Les porte-paroles des jeunes résidents ont invoqué des arguments professionnels : le manque de moyens pour travailler dans les gouvernorats déshérités, les centres de santé, les hôpitaux de circonscription ou de région étant sous-équipés. Et là où des moyens existent, il y a déjà des spécialistes qui gagnent bien leur vie grâce à une clientèle privée qui a les ressources nécessaires pour payer. Mais, loin des micros, ils reconnaissent que la vie est bien austère dans des petites villes sans animation ni vie culturelle. D’où le manque de vocation.
Des réformes nécessaires
Puis le débat s’est élargi. Pourquoi astreindre les seuls médecins à une telle obligation ? Pourquoi ne pas y soumettre aussi les ingénieurs, les avocats, les urbanistes ou les pharmaciens ? La revendication d’une égalité de traitement de tous les diplômés est un argument plus recevable, qui conduit à l’idée d’un service civil employé pour combler le déficit en cadres — l’un des obstacles au développement des régions de l’intérieur. Et les plus anciens se souviennent que dans les années post-indépendance, les militants nationalistes et progressistes se mobilisaient pour aider les fellah (travailleurs de la terre).
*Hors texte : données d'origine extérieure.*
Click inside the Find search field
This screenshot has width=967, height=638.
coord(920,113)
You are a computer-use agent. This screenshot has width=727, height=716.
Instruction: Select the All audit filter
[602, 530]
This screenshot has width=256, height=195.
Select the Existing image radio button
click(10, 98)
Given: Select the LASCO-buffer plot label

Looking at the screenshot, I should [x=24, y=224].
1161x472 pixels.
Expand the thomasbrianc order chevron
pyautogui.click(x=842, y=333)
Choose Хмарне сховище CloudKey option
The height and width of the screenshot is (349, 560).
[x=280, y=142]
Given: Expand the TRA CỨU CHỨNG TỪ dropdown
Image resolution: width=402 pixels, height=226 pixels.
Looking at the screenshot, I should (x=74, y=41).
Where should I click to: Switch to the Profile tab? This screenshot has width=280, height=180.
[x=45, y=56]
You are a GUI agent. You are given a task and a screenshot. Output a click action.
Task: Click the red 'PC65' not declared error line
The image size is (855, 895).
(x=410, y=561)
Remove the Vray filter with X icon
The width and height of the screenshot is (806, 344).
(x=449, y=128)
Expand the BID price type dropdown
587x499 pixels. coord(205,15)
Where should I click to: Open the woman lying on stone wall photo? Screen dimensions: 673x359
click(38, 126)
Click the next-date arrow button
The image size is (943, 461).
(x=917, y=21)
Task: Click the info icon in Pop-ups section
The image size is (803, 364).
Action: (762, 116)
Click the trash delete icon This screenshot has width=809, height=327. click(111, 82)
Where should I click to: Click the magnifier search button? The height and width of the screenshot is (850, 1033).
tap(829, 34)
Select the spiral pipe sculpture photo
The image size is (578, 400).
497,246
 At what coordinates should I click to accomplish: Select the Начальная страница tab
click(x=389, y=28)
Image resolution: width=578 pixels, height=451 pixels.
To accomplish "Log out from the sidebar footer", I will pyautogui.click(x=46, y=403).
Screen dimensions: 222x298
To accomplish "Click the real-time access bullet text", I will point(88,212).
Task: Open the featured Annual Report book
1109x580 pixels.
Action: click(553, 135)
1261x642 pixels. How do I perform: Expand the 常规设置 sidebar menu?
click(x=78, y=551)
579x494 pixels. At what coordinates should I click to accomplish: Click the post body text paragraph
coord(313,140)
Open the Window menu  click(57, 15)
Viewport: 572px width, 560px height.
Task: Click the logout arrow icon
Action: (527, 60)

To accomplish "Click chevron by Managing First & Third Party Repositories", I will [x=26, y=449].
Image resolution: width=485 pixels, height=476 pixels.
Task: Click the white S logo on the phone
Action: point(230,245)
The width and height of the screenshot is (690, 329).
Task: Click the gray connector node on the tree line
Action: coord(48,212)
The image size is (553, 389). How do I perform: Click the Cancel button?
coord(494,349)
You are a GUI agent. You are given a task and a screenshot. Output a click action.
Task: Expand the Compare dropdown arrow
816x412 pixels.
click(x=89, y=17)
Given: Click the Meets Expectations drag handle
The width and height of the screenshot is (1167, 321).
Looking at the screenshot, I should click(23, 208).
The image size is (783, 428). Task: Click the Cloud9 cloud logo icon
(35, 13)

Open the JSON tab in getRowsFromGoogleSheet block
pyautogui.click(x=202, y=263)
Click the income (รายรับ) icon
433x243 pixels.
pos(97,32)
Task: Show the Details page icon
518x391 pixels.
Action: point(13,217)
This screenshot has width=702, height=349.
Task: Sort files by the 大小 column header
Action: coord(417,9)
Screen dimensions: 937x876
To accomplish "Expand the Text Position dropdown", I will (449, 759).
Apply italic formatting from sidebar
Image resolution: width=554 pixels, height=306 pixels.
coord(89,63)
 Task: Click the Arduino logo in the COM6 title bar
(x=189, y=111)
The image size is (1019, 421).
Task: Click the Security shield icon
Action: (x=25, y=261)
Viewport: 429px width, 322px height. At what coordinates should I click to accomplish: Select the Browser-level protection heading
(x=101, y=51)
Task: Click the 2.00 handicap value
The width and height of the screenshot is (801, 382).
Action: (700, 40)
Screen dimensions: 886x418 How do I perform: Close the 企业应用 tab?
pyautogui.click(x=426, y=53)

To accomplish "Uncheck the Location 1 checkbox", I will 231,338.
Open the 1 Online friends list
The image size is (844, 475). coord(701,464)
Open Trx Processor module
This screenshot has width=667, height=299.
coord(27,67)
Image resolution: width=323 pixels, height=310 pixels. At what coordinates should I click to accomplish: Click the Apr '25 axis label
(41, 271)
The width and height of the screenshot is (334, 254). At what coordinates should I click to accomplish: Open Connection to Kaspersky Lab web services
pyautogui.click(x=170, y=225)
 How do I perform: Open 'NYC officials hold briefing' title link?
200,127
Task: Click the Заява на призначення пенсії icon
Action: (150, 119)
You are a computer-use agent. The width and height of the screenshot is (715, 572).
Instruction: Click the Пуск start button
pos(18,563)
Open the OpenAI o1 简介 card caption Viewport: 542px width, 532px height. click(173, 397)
Au Maroc, les volontaires construisaient la route de l’Unité entre le nord et le sud du pays ; en Tunisie, les étudiantes initiaient les paysannes au planning familial et en Algérie, des campagnes de reboisement ou d’alphabétisation attiraient nombre de volontaires.
Jusqu’en 2011, les jeunes médecins devaient, après la fin de leurs études, passer une année en province. La mesure a été supprimée par le gouvernement de transition dirigé par Béji Caïd Essebsi, aujourd’hui leader de Nidaa Tounes, le principal parti de l’opposition, peu de temps avant les élections législatives. Mekki, avant de quitter à regret son ministère, a repris l’idée d’un service court et ramené à un an l’obligation faite aux nouveaux diplômés de certaines spécialités de rejoindre un hôpital loin de Tunis et des grandes villes. Cela suffira-t-il à apaiser la bronca des jeunes médecins qui retomberaient finalement sous le régime qu’ont connu leurs aînés ?
Leur réaction prouve, s’il en était besoin, que les réformes qui s’imposent si le nouveau gouvernement veut répondre même partiellement aux revendications des Tunisiens les moins bien lotis, — et ils n’habitent pas tous, loin s’en faut, dans les gouvernorats de l’intérieur —, ne seront pas une partie de plaisir. Par exemple, imposer les commerçants et les entrepreneurs individuels actuellement au forfait pour que les salariés et les consommateurs ne supportent plus seuls la charge fiscale est une réforme qui s’annonce périlleuse. De même, contraindre les gros débiteurs des banques publiques à rembourser leurs dettes est indispensable si l’on ne veut pas que la réforme bancaire annoncée ne soit, une fois de plus, financée par le contribuable. Sur toutes les réformes, le futur gouvernement devra faire preuve de plus de courage politique et de savoir-faire technique que celui qu’il remplace.